3. Analogue-to-Digital Conversion (ADC)
This step is the most difficult one to implement in practice since the reference (maximum) value of your AD converter is usually not available/known. If we assume that you do know that then the process is described below. Additionally, for simplicity we'll assume that "generic" PCM coding is used for the conversion but the result is quite generic from a macroscopic point-of-view (assuming the ADC a black box that does its job correctly).
You know what the maximum value that can be represented in the digital domain is as well as the resolution (bit-depth) of your coding scheme. Without loss of generality we'll assume 16-bit resolution, which corresponds to $65536$ discrete amplitude values (and $\sim 90 ~ dB$ of dynamic range - although this is a plasmatic value and is very rarely achieved). Furthermore, we'll also assume that the maximum representable voltage is $5 V_{p-p}$ or $2.5 V_{p}$.

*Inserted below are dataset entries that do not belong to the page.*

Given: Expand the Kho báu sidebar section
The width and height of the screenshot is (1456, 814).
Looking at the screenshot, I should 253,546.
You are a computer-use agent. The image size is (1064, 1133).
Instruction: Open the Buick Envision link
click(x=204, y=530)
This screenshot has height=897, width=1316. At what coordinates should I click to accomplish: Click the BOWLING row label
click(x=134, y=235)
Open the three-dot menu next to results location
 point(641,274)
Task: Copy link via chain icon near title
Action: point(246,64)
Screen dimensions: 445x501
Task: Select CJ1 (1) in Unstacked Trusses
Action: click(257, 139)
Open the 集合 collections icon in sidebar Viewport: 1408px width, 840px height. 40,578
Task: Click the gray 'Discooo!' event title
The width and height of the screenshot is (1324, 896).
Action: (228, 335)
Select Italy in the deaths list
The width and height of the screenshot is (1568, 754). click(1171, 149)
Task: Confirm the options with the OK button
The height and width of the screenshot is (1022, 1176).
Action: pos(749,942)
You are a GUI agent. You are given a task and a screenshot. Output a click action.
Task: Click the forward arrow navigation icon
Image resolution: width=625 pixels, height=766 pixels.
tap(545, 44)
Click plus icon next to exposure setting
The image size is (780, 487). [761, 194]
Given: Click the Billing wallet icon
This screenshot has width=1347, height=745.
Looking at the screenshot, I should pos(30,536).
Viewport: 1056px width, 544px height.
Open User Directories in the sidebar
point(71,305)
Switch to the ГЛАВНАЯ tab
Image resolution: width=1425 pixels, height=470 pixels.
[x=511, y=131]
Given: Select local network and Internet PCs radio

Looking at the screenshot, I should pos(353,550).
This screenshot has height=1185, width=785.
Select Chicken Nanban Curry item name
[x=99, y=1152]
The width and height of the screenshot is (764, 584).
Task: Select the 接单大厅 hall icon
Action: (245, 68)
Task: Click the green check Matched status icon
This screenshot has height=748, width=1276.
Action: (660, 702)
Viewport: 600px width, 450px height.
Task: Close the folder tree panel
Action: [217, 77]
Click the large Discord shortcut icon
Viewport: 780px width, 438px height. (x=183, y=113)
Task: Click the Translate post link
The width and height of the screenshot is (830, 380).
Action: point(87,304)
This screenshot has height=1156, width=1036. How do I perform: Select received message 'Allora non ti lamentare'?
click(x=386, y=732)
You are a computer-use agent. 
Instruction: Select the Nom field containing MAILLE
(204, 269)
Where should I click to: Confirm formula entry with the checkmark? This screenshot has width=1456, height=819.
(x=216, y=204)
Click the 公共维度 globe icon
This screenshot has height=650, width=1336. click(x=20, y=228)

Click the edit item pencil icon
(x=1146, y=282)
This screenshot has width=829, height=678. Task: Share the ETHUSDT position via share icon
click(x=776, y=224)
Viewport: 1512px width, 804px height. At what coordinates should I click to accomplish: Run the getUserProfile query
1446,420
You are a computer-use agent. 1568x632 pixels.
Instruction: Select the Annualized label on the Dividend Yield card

The amplitude step for the quantiser would be given by
$$ q = \frac{5 ~ V}{65536} \approx 76.3 ~ \mu V \tag{3} \label{quantisation-step} $$
Using this value we can calculate the number of steps corresponding to the output voltage of the pre-amplifier since this is the value to be converted. In order to do that though, we first have to calculate the peak value of our signal. Assuming that our signal is a sinewave, to calculate its peak value from the RMS value we multiply by $1.414$ and get $1.414 \cdot 400 ~ mV \approx 565.6 ~ mV$. Thus, the peak value will be at the following quantisation level
$$ N = \frac{V_{pre}}{q} \implies N = \lfloor \frac{565.6 ~ mV}{76.3 ~ \mu V} \rceil \implies N = 7413 \tag{4} \label{unilateral-steps} $$
where $\lfloor ~ \cdot ~ \rceil$ denotes the rounding function (returning the closest integer) which is used in order to place the value to the nearest quantisation level. Since we are dealing with a signal that has both positive and negative values, the middle value of the dynamic range will represent the $0 ~ V$. Thus, the value we found is valid but we have to keep in mind that it represents values above $0 ~ V$. The actual "double-sided" (both positive and negative values) quantisation level corresponding to this value would be $N$ plus half the available steps (which represent the negative values). This would be
$$N_{tot} = 2^{15} + 7413 = 40181 \tag{5} \label{bilateral-steps} $$
Now, since it is customary to express the value in dBFS we could convert our value to dBFS. We can use the original $N$ value we found and divide by half the quantisation levels since we are dealing with the positive values only. This would be
$$ dB_{FS} = 10 \log_{10} \left( \frac{N}{2^{15}} \right) = 10 \log_{10} \left( \frac{7413}{32768} \right) \approx 10 \log_{10} \left( 2.26 \cdot 10^{-1} \right) \approx 10 \cdot \left( -6.45 \cdot 10^{-1} \right) \approx -6.45 $$
So, in our system, a pressure sinewave with RMS value of $0.8 ~ Pa$ would result in $\sim -6.45 ~ dB_{FS}$. To be more exact, we can convert the dBFS value from peak to RMS. We can do that because our signal has a known crest factor equal to $3 ~ dB$, which we can subtract from the dBFS value to find the dBFS value of the RMS of our signal to be equal to $-9.45 ~ dB_{FS}$.
4. Distance from source
You stated that you know the distance from the source. It is not trivial to calculate the sound pressure level at the source with knowledge of the distance from the source and the sound pressure at that distance (assuming you got it from your measurement).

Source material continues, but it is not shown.